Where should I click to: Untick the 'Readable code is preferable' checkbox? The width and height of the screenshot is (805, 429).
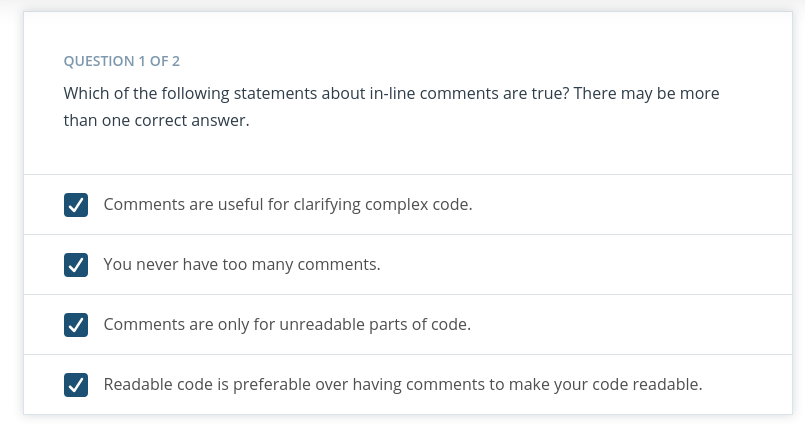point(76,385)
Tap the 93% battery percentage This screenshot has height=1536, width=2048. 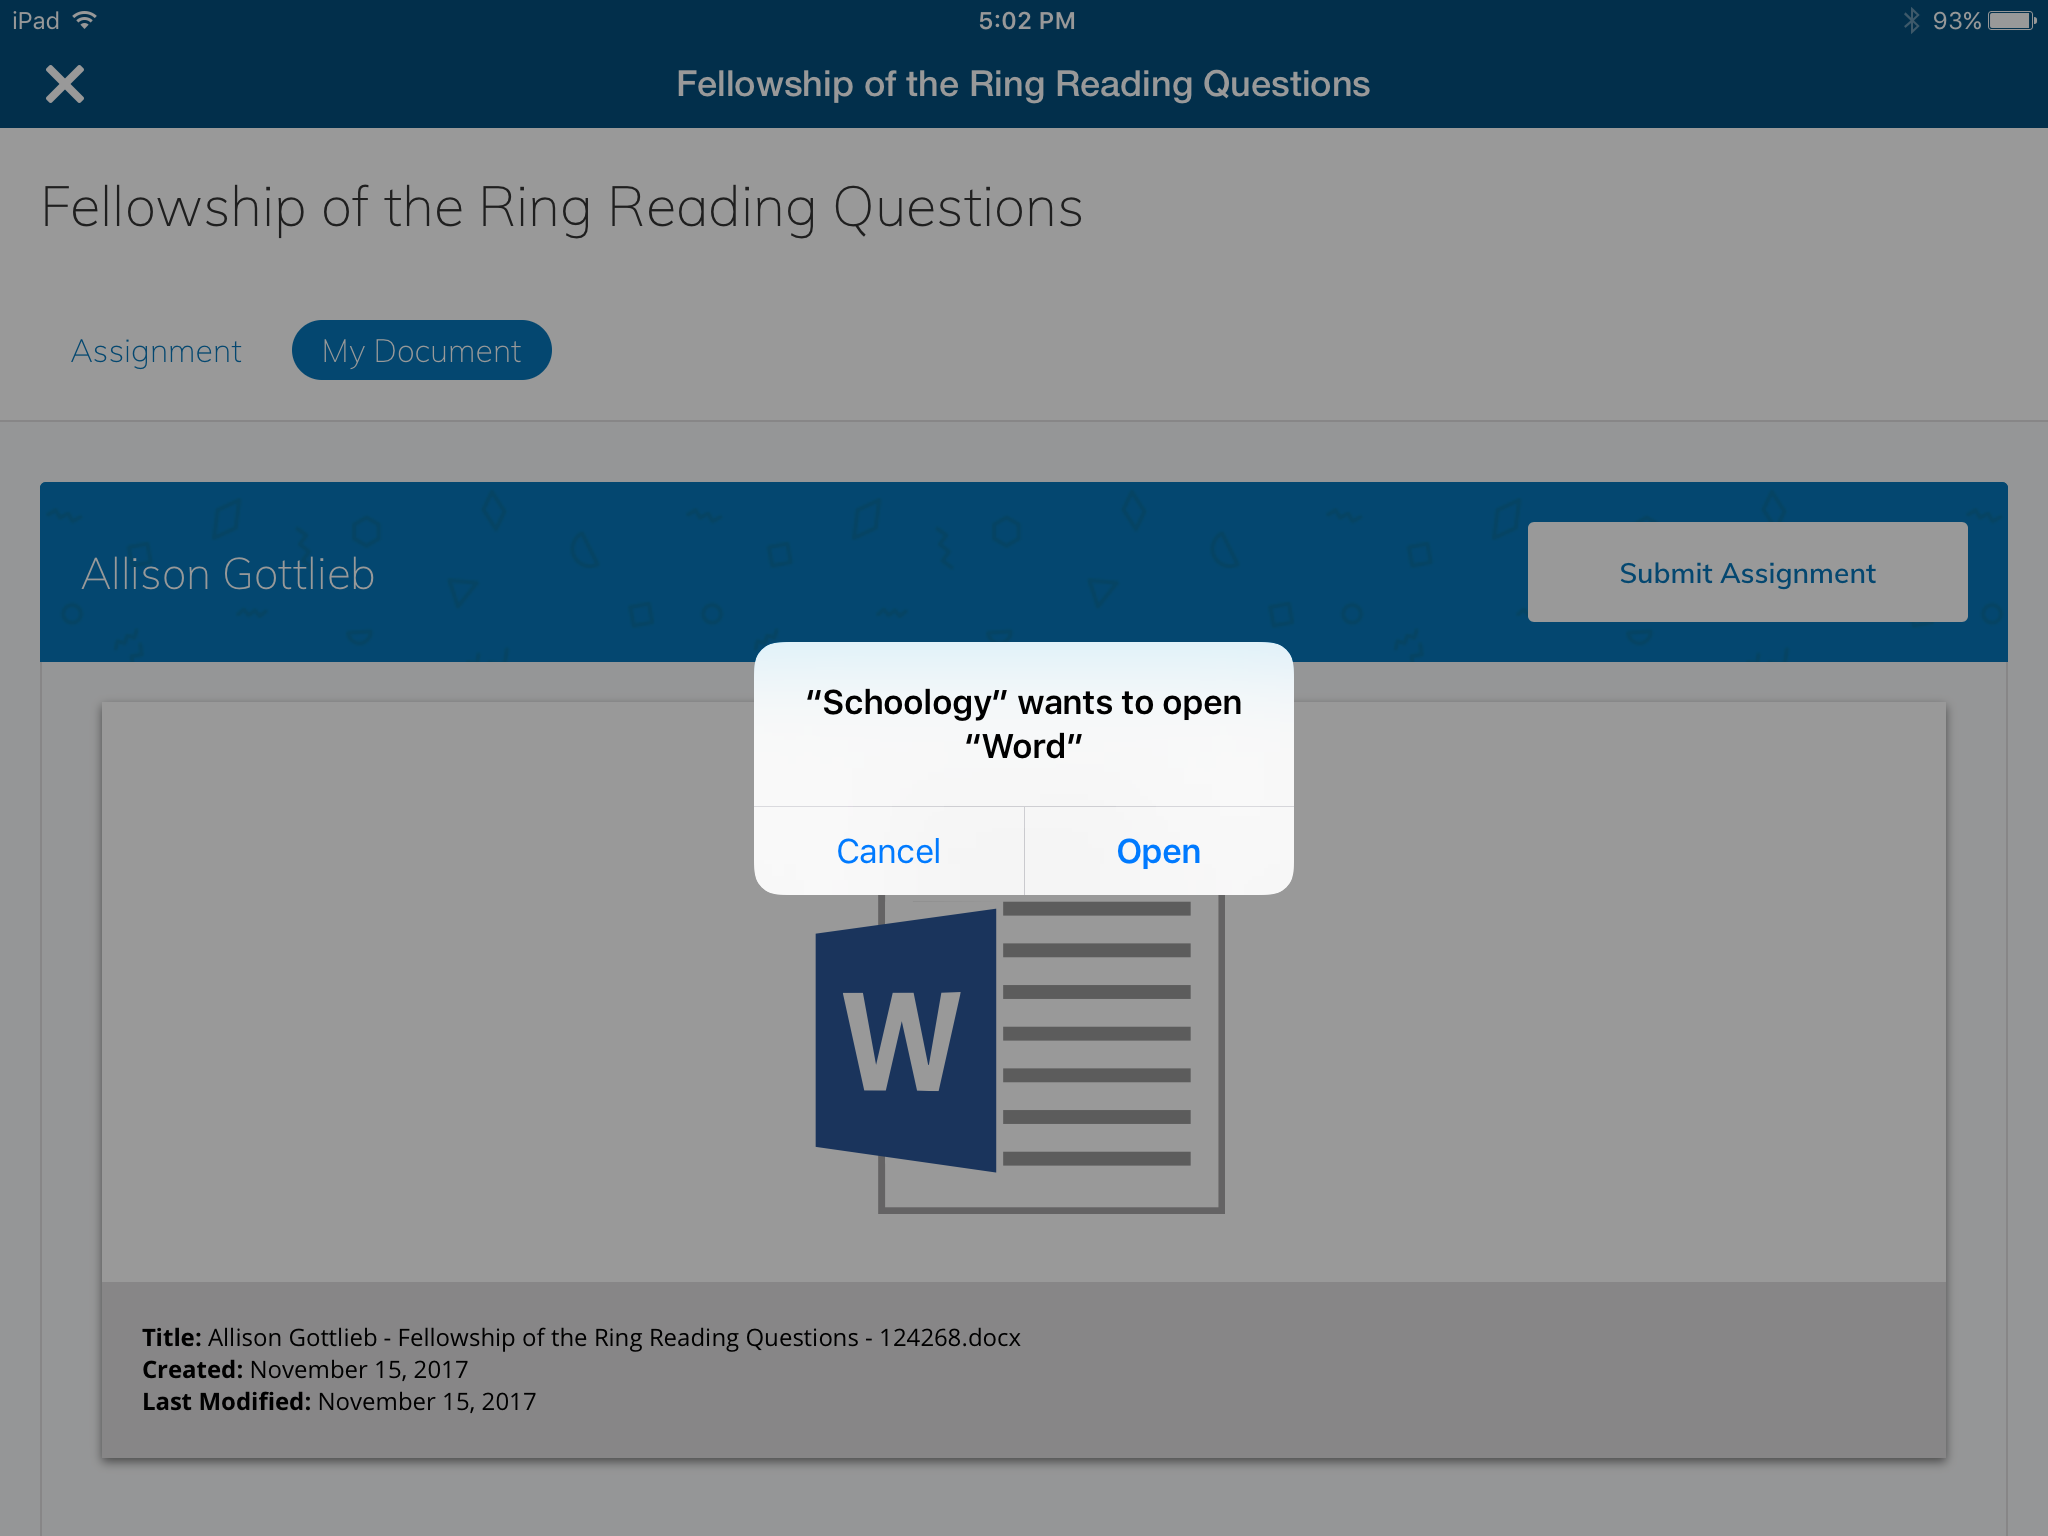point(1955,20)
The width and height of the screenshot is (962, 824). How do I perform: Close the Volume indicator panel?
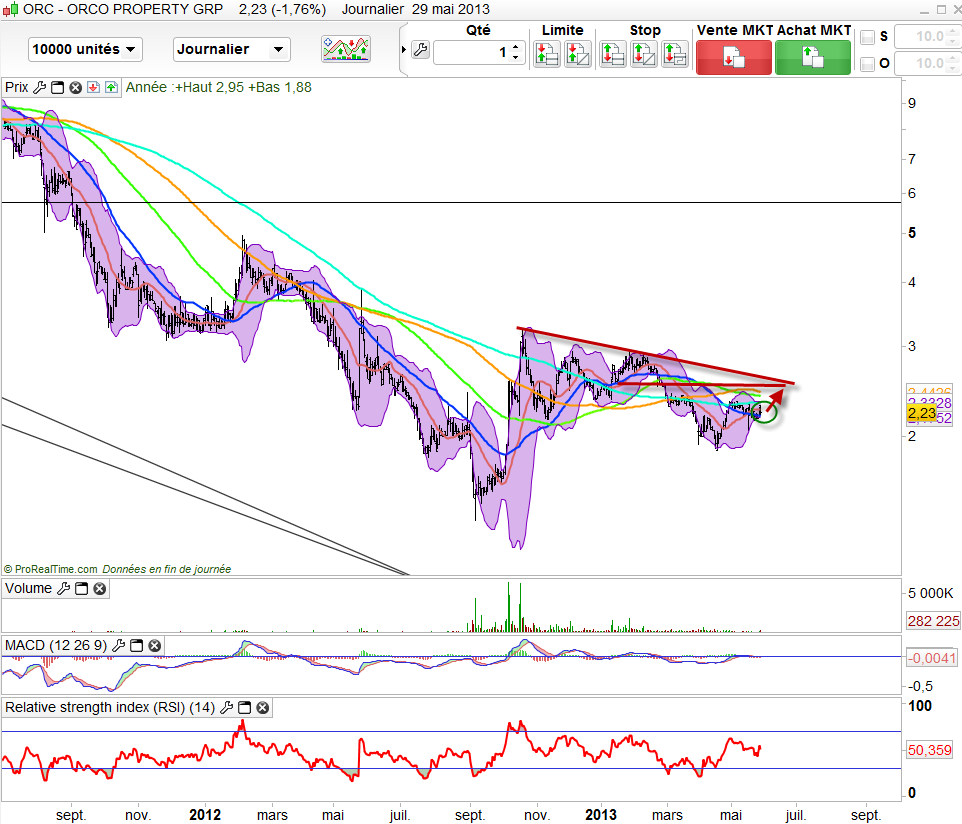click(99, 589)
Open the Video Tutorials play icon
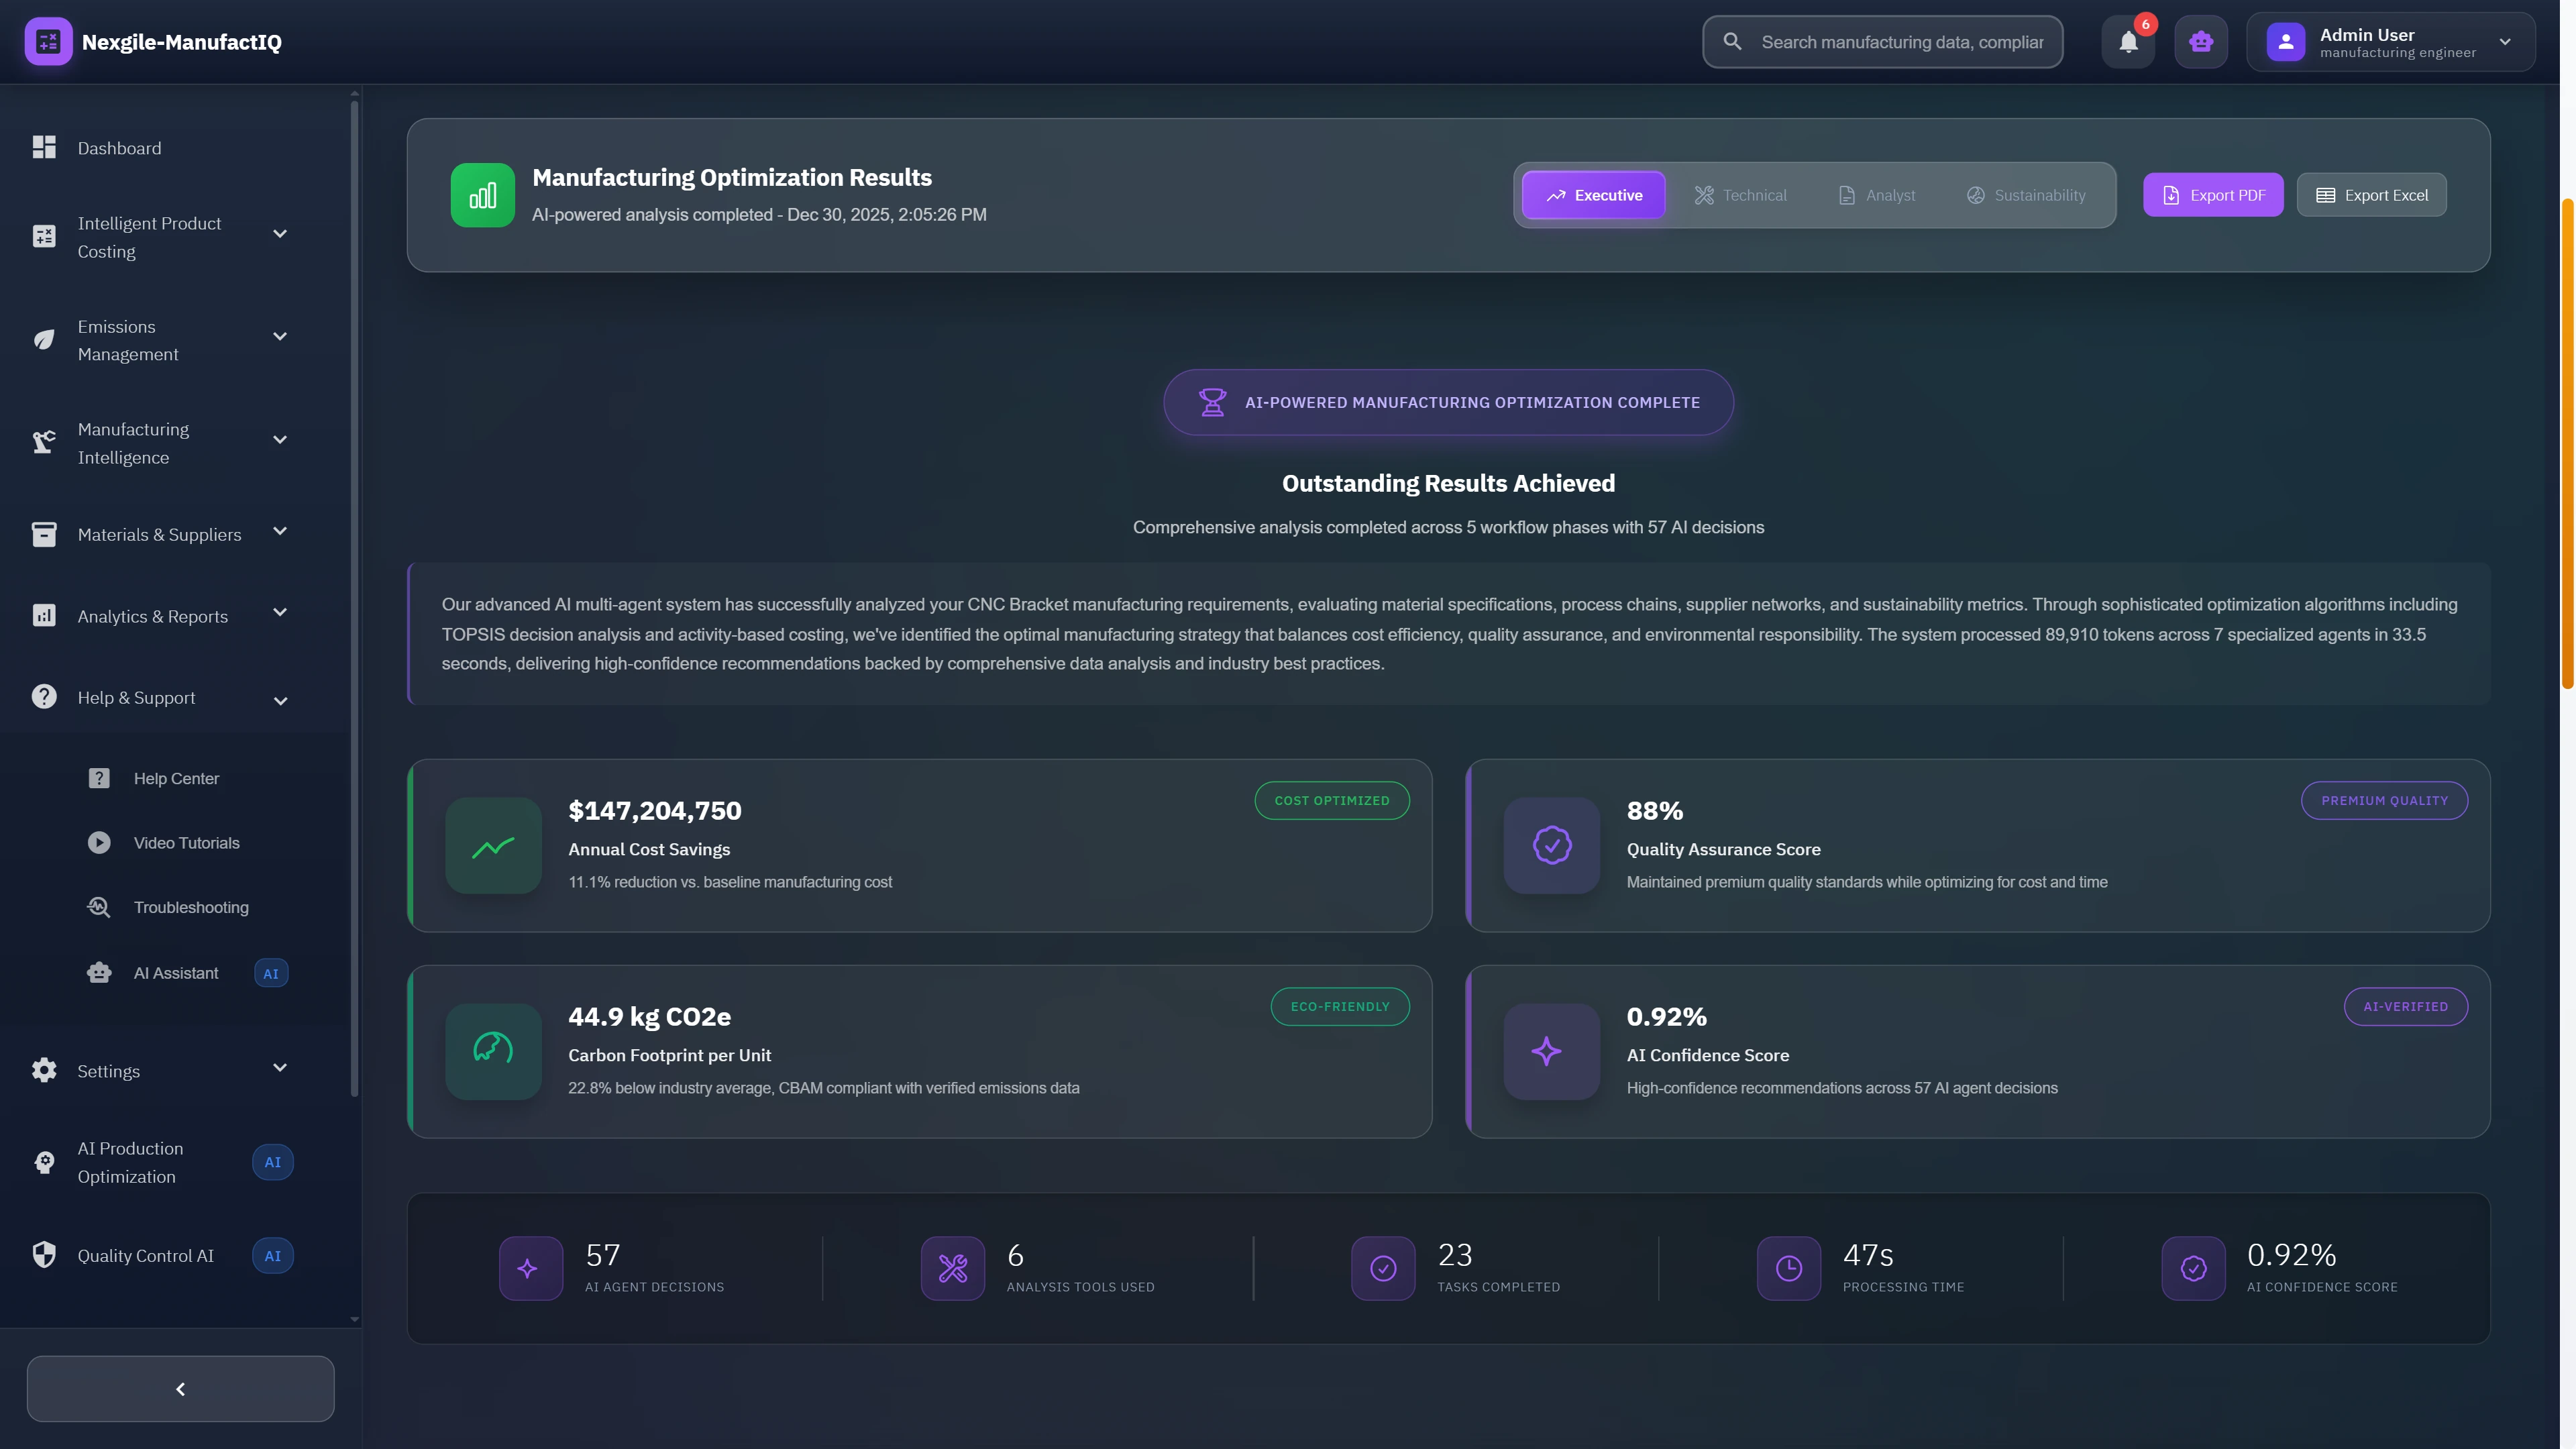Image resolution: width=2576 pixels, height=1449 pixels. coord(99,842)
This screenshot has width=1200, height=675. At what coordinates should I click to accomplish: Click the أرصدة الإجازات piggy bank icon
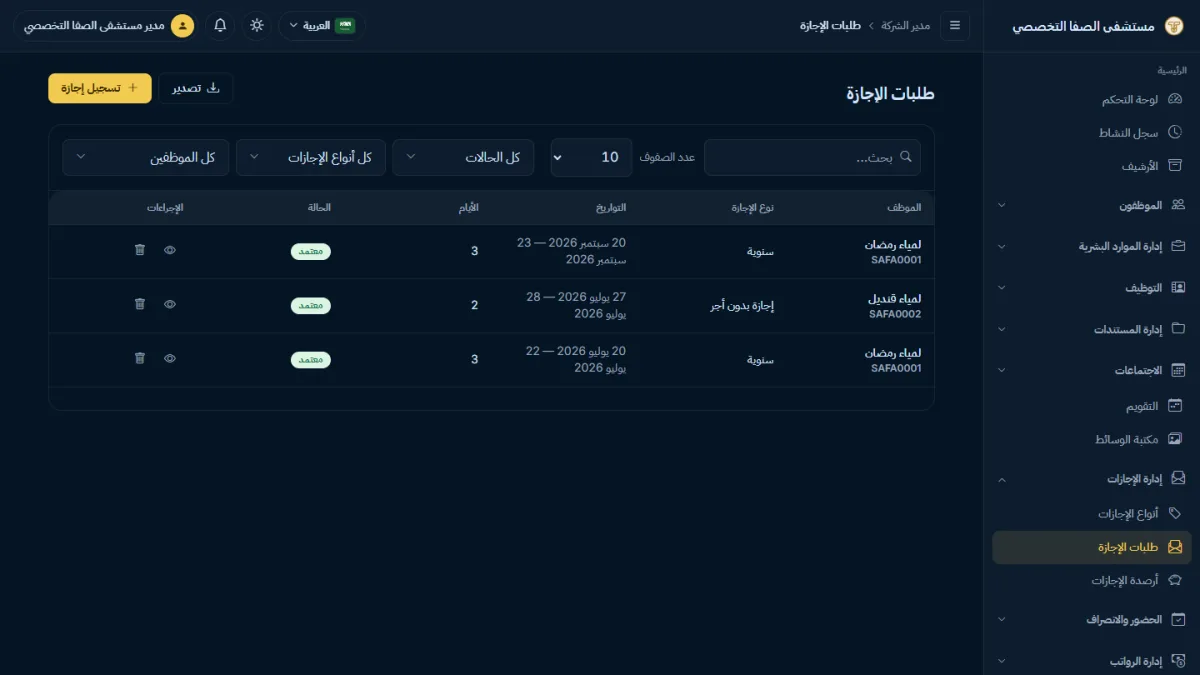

WHAT IS EXPECTED => Gather every line of the items that contains the word "should", with case counting.

OUTPUT FOR THIS TASK =>
Where should I click to: Untick the 'Readable code is preferable' checkbox? The width and height of the screenshot is (805, 429).
This screenshot has width=1200, height=675. At what coordinates should I click to accomplish: Click the أرصدة الإجازات piggy bank icon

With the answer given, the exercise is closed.